L'assurance-vie figure parmi les placements favoris des Français. Elle constitue une solution d'épargne efficace, particulièrement pour les retraités souhaitant booster leur revenu. Les montants investis peuvent être récupérés sous forme de rente ou de capital.
En souscrivant à une assurance-vie, le titulaire a la possibilité de désigner un ou plusieurs bénéficiaires qui recevront un capital à son décès, en contrepartie des primes versées durant la durée du contrat. Cette option ouvre la voie à une transmission d'argent avantageuse sur le plan fiscal, en permettant de bypasser les droits de succession dans la plupart des cas. Cependant, cela ne signifie pas que les sommes ne sont pas sujettes à une forme d'imposition, avec des exonérations spécifiques à considérer selon les scénarios.
Droits de succession : influence de l'âge du souscripteur
Selon le Code des assurances, "Le capital ou la rente stipulés payables lors du décès de l'assuré à un bénéficiaire déterminé ou à ses héritiers ne font pas partie de la succession de l'assuré." En d'autres termes, les montants versés aux bénéficiaires suite au décès du souscripteur échappent en principe aux droits de succession, à certaines conditions.
Cependant, plusieurs critères entrent en jeu, notamment l'âge du souscripteur au moment des versements, le montant des capitaux transmis et la date de souscription.
Pour une assurance-vie souscrite après le 20 novembre 1991
Pour les contrats d'assurance-vie souscrits après le 20 novembre 1991 et ayant reçu des primes versées après le 13 octobre 1998, ces versements bénéficient d'une exonération d'impôt jusqu'à 152 500 €. Au-delà, les capitaux sont soumis à une imposition de 20 % jusqu'à 700 000 €, et 31,25 % pour les montants dépassant 700 000 €.
Chaque bénéficiaire peut ainsi bénéficier d'un abattement de 152 500 € sur les sommes reçues, mais si les primes ont été versées après 70 ans, la taxation porte sur le montant dépassant 30 500 €.

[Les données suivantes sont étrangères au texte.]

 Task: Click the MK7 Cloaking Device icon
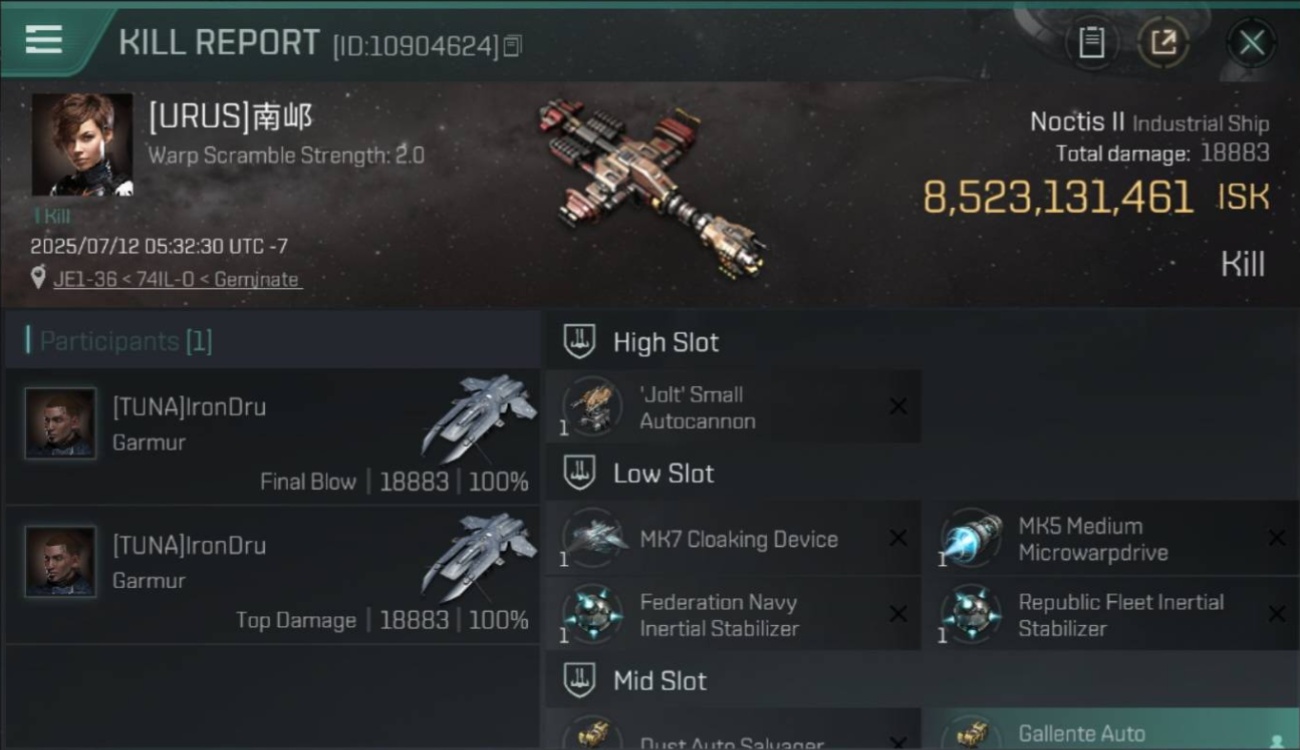pyautogui.click(x=592, y=539)
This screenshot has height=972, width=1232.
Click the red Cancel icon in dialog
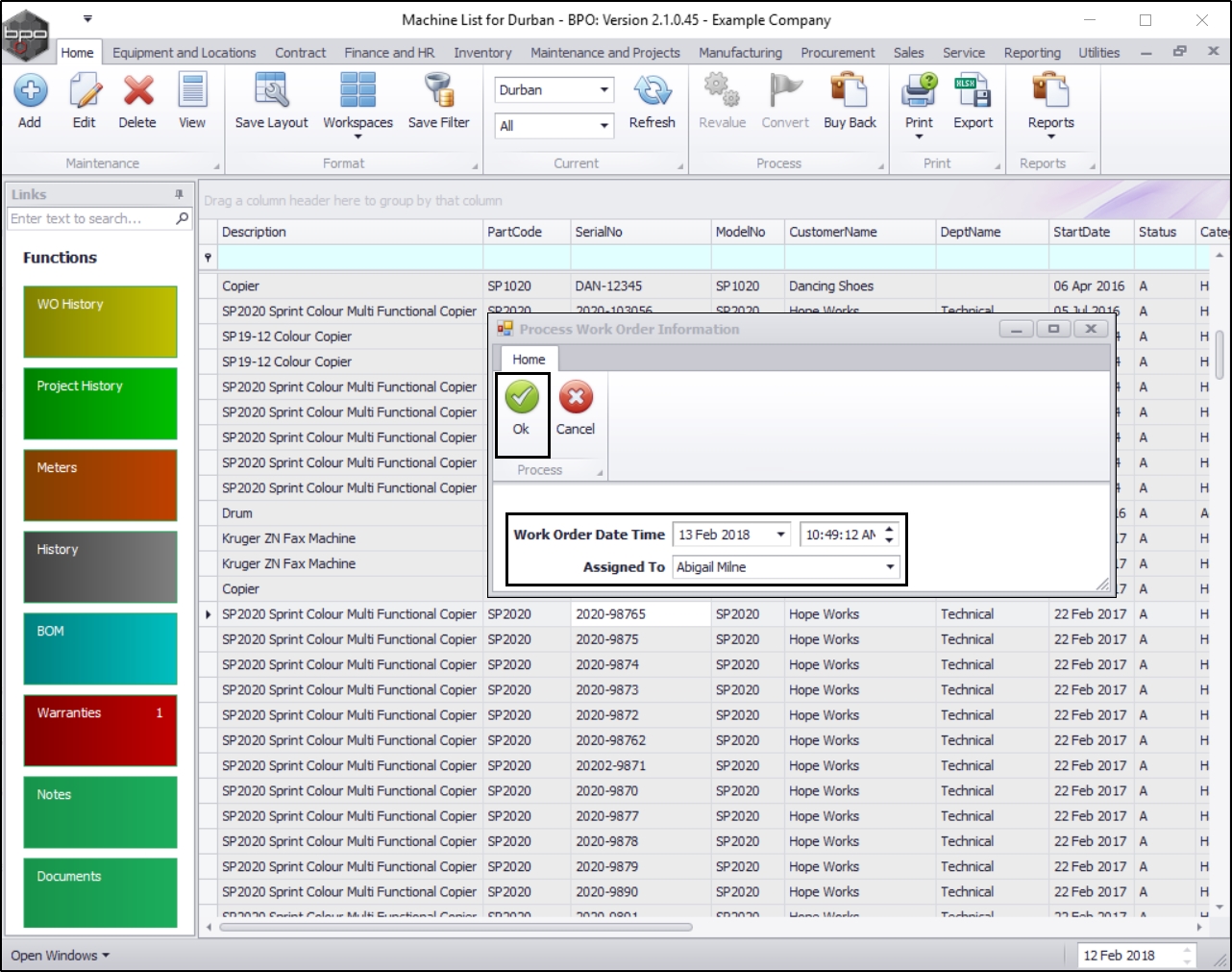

Pour une assurance-vie souscrite avant le 20 novembre 1991
Les règles changent légèrement pour les contrats souscrits avant cette date. Les primes versées avant le 13 octobre 1998 ne sont pas soumises à taxation. En revanche, les primes versées après profitent d'un abattement de 152 500 € avec une imposition de 20 % jusqu'à 700 000 € et 21,25 % pour les montants supérieurs.
Exceptions et cas particuliers
Il convient de rappeler qu'une assurance-vie n'est généralement pas intégrée dans les droits de succession, mais certains cas peuvent amener à sa réintégration, notamment si les primes versées sont considérées comme "manifestement" exagérées par rapport aux capacités financières du souscripteur.
D'autres exceptions existent, telles que les contrats souscrits au profit d'un conjoint ou d'un partenaire de PACS après le 22 août 2007, qui sont exonérés de droits de succession. Les contrats au bénéfice d'organismes sans but lucratif, ainsi que ceux de certains frères et sœurs, peuvent également jouir d'une exonération. Cela vaut aussi lorsque le domicile fiscal du souscripteur est hors de France, sauf si le bénéficiaire a résidé en France durant six des dix dernières années.
Enfin, les droits de succession s'appliquent si le titulaire n’a pas désigné de bénéficiaires ou si le bénéficiaire est décédé, intégrant alors les sommes à l’actif de la succession.